Halfway through listening to "In A Sunburned Country." Just got my copy of Anthony Bourdain's "Medium Raw" today from Amazon, have read the first couple of chapters. I wish I could be as unapologetic as he is. I dunno why, but I am such a fan of his writing, though sometimes the swearing does seem a bit superfluous. However, his recollections of things are painfully funny...
"So, it's the party following the Julie & Julia premiere, and I'm standing there by the end of the buffet, sipping a martini with Ottavia, the woman I'd married in 2007, and two friends, when I feel somebody touching me. There's a hand under my jacket and running up my back and I instantly assume this must be somebody I know really well to touch me in this way--particularly in front of my wife. Ottavia has had a couple years of mixed martial arts training by now, and the last time a female fan was demonstrative in such a way, she leaned over, grabbed her wrist, and said something along the lines of "If you don't take your hands off my husband, I'm going to smash your fucking face in." (In fact, I remember that those were her words exactly. Also, that this was not an idle threat.)

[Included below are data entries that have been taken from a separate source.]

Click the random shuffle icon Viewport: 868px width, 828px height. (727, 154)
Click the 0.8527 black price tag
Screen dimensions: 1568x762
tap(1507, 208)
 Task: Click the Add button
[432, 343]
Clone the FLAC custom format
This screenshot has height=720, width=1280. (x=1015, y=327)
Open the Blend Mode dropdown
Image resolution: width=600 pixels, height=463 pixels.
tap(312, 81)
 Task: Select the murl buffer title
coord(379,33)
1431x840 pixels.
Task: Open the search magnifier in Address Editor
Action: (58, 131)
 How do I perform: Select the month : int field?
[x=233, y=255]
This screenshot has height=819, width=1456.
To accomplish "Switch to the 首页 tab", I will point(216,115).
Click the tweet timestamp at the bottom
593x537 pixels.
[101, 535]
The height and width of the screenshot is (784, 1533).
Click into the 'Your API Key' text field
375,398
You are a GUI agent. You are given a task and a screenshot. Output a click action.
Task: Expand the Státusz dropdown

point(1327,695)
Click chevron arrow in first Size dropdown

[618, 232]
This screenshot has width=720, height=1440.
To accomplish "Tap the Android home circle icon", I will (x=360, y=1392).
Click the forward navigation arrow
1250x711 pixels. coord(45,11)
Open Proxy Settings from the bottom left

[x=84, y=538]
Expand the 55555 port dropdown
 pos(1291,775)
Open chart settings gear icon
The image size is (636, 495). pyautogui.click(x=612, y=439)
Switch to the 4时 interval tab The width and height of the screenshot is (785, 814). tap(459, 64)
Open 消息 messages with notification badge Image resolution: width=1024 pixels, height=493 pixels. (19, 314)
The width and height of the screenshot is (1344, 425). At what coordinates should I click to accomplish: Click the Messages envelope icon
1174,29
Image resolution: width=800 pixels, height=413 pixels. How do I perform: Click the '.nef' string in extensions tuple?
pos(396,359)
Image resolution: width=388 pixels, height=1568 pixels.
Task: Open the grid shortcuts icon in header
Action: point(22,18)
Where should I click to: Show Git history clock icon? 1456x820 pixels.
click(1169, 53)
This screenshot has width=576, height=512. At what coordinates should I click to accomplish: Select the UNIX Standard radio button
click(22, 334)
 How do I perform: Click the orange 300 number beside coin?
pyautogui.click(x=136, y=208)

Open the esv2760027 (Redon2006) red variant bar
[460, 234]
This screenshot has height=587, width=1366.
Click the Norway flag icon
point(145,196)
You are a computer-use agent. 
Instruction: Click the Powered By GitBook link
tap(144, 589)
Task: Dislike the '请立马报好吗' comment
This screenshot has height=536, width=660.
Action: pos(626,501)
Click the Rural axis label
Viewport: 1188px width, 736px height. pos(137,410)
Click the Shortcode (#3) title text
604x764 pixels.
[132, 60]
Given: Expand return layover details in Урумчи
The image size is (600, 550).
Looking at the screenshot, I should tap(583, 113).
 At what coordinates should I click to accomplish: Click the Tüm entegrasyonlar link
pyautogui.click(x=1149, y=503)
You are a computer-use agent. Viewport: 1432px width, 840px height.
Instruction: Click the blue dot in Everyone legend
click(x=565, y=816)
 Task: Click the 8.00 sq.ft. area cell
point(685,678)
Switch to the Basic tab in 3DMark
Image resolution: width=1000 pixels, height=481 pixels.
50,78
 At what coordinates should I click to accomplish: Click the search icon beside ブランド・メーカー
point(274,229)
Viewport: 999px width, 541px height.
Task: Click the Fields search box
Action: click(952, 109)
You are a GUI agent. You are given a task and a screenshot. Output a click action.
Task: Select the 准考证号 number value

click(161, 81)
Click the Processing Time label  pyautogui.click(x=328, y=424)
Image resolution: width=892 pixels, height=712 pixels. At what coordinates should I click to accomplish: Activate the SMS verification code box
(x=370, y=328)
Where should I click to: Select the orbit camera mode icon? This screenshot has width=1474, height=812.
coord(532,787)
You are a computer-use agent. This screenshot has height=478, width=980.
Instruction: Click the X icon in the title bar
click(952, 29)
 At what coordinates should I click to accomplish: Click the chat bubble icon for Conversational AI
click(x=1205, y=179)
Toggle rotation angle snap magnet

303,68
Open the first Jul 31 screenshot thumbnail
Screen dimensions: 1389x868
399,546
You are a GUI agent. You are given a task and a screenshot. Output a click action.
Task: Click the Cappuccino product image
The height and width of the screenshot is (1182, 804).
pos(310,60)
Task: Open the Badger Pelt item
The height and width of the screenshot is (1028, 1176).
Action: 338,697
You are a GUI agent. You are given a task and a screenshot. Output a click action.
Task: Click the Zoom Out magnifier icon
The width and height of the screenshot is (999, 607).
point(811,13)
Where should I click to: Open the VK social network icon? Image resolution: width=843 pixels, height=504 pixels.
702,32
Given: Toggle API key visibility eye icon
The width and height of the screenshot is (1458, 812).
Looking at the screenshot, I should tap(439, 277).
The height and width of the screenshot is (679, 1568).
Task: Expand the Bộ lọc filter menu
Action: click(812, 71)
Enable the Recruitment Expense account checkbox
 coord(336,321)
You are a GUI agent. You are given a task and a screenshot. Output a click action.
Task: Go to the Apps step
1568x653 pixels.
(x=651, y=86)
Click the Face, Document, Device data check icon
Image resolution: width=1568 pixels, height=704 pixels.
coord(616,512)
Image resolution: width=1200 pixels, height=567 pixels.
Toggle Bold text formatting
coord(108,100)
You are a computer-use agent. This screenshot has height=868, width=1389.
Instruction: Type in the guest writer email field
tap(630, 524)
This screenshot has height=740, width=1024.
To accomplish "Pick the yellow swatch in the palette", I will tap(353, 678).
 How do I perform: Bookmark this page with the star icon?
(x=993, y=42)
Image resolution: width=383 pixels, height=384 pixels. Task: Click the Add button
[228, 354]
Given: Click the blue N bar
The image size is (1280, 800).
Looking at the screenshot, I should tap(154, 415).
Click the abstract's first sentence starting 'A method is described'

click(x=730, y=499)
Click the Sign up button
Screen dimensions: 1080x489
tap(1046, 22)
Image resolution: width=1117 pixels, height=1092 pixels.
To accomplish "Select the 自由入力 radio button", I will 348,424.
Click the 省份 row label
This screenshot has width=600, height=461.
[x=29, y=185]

In that peculiar slow motion one experiences in car wrecks, in the brief second or so it took for me to turn, I recall that particularly frightening detail: my wife's expression, significant in that it was frozen into a rictus of a grin, paralyzed with a look I'd never seen before. What could be standing behind me that would put this unusual expression on my wife's face--make her freeze like that--a deer in the headlights?
I turned to find myself staring into the face of Sandra Lee.
Ordinarily by now, a woman's hand up my back, Ottavia would have been across the table with a flying tomohawk chap to the top of the skull--or a vicious elbow to the thorax--followed immediately by a left-right combination and a side kick to the jaw as her victim was on its way to the floor. But no. Such are the strange and terrible powers of television's Queen of Semi-Homemade that we, both of us, stood there like hypnotized chickens. The fact that Sandra was standing next to New York's attorney general--and likely next governor--Andrew Cuomo (her boyfriend), added, I thought, an implied menace.
'You've been a bad boy,' Sandra was saying, perhaps referring to casual comments I may or may not have made, in which I may have suggested that she was the 'hellspawn of Betty Crocker and Charles Manson.' The words 'pure evil' might have come up as well. It is alleged that the words 'war crimes' might also have been used by me--in reference to some of Sandra's more notorious offerings, like her 'Kwanzaa Cake.' Right now, I have no contemporaneous recollection of those comments."